The Western Hemisphere's human-rights tribunal has given Barbados three months to answer a petition to have its laws against same-sex intimacy struck down, Barbados Today reported. The challenge to the laws—filed by a trans woman, Alexa Hoffmann, and two other Barbadians, a lesbian and a gay man—has been reviewed by the Inter-American Commission on Human Rights ( IACHR ) in the last year. The IACHR sent the Government a copy of the petition challenging sections 9 and 12 of the Sexual Offences Act.

A proposed law to protect the rights of transgender people in India falls short of the country's human-rights obligations, Human Rights Watch said in a statement. The organization claims the Transgender Persons ( Protection of Rights ) Bill, 2019—introduced in parliament on July 19—is unclear on a transgender person's right to self-identify, which India's Supreme Court recognized in a landmark judgment in 2014. The group also said even though the bill says that a transgender person "shall have a right to self-perceived gender identity," its language could be interpreted to mean transgender people are required to have certain surgeries before legally changing their gender.

Openly gay priest Jide Macaulay wants to end the stigma around being HIV-positive, PinkNews revealed. Macaulay discovered he was HIV-positive on a routine check up, and said he immediately "was hit with a shock." He founded House of Rainbow to create a safe environment for BAME and LGBT+ communities and was recently the subject of a BBC documentary about being gay and religious.

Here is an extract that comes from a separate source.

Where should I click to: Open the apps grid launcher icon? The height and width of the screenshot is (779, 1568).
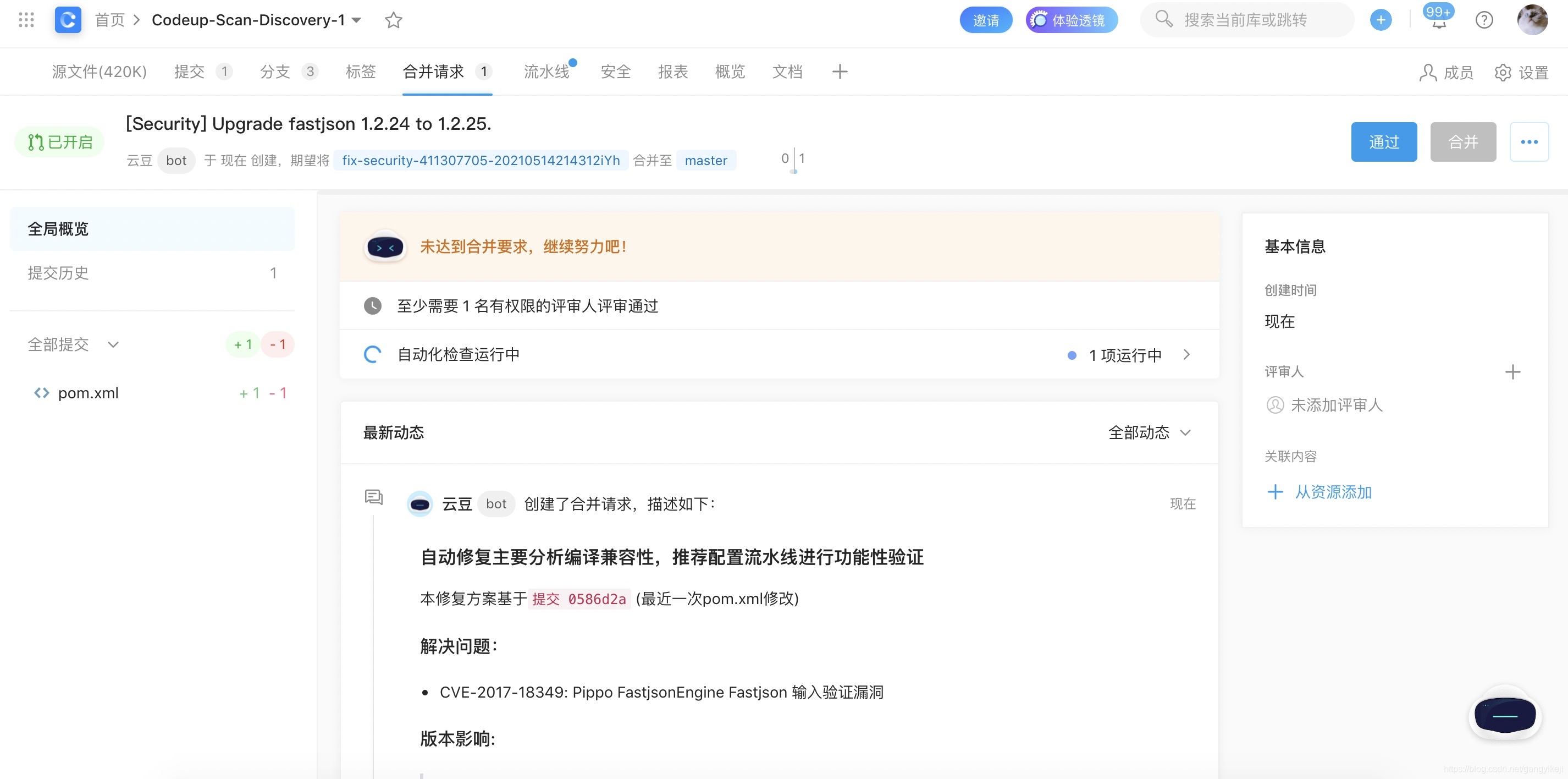(25, 19)
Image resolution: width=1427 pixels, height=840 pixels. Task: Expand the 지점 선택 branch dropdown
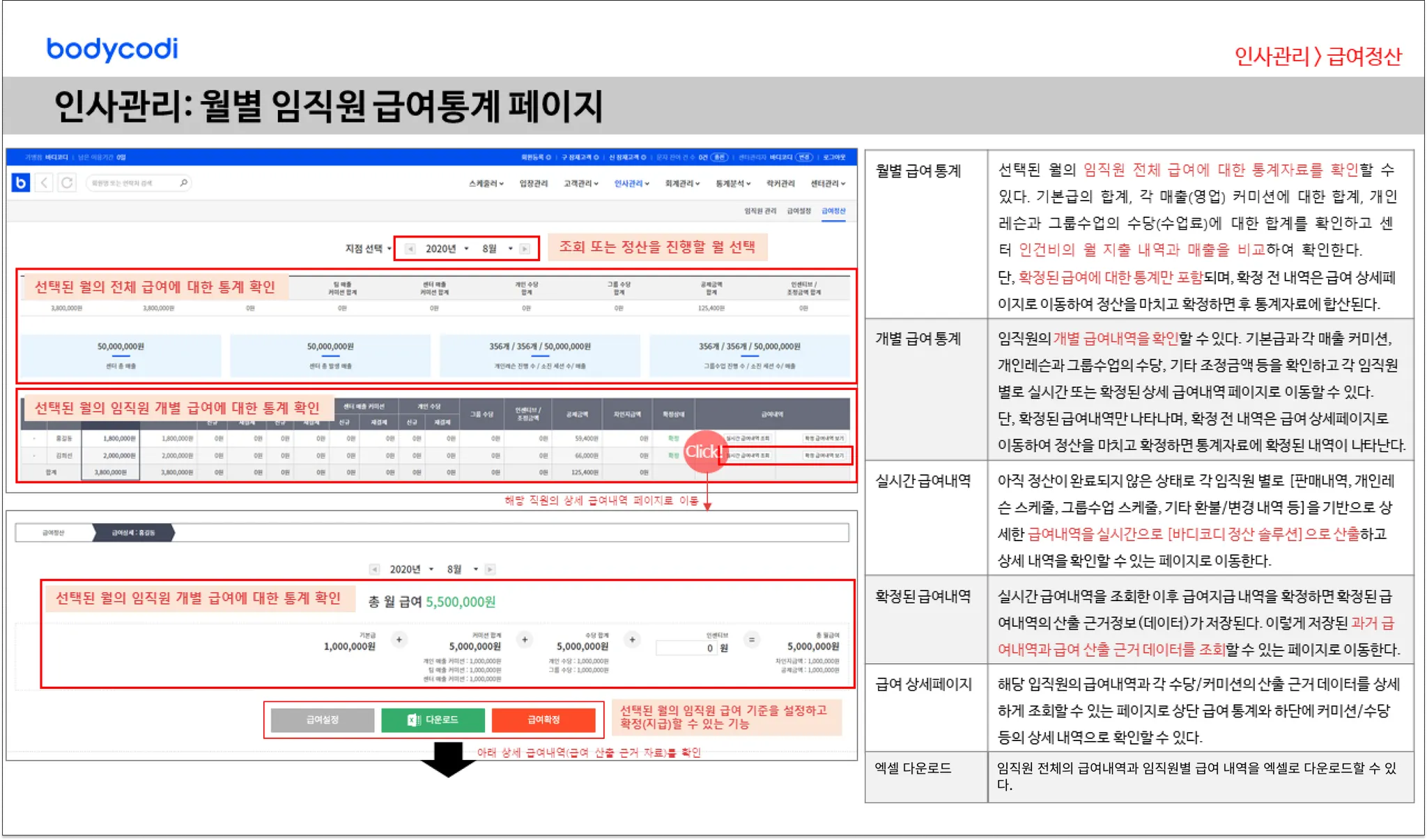click(368, 249)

After being diagnosed with HIV in 2003, the Church of England deacon feared leaving his house. Now, 16 years later, he wants to change the conversation around HIV—especially within his faith community.

The Hong Kong government has amended its rulebook to allow same-sex couples to file joint tax returns—a month after a historic victory for the LGBT community in a case over spousal rights handed down by the city's top court, the South China Morning Post revealed. In a written reply to the Post's inquiry, a spokeswoman for the Inland Revenue Department confirmed the latest change, and said same-sex married couples could now submit joint tax assessment through the electronic filing system or in paper form.

A "Rainbow Cruise" from Shenzhen to Da Nang had more than 1,000 gay Chinese and their families, the South China Morning Post related. During the five-day return voyage, guests could attend workshops, talks and activities including speed dating on board the cruise ship, and get support and advice on LGBT issues; it was also a place for some to come out of the closet. In its third year, the annual event in June was organized by PFLAG China—an NGO-based in Guangzhou that supports the LGBT community, their parents and friends.

A petition has been set up calling on the United Kingdom government to launch a public inquiry into "transphobic" national media, PinkNews noted. In part, the petition states, "Transgender people are now exposed to significant hate. On 27/06/19 the BBC revealed that recorded hate crimes against transgender people had increased by 81% since 2016/17. Many news groups continue to allege that trans people are a risk to others, and misrepresent the law." The petition was set up by Rebecca Stinson, an equality and human-rights campaigner.

Male and female students will be allowed to wear skirts at a school in Taiwan after it announced plans to drop gender-specific uniforms—a move LGBT+ campaigners said was a boost for gender equality, Reuters reported. The change came after male students and teachers at Banqiao Senior High School near Taipei wore skirts in May during a weeklong campaign seeking to break down gender stereotypes. The school—in New Taipei City, just outside the capital—has more than 2,000 students ages 16-18.

A new security feature rolling out on Tinder will help protect LBGTQ+ users who travel to dozens of nations that still criminalize same-sex acts or relationships, TechCrunch stated. As part of the update, users who identify on the app as LGBTQ will no longer automatically appear on Tinder when they arrive in a hostile state. This feature, which Tinder calls the Traveler Alert, relies on your phone's network connection to determine its location; from there, it will give users the choice to keep their locations private.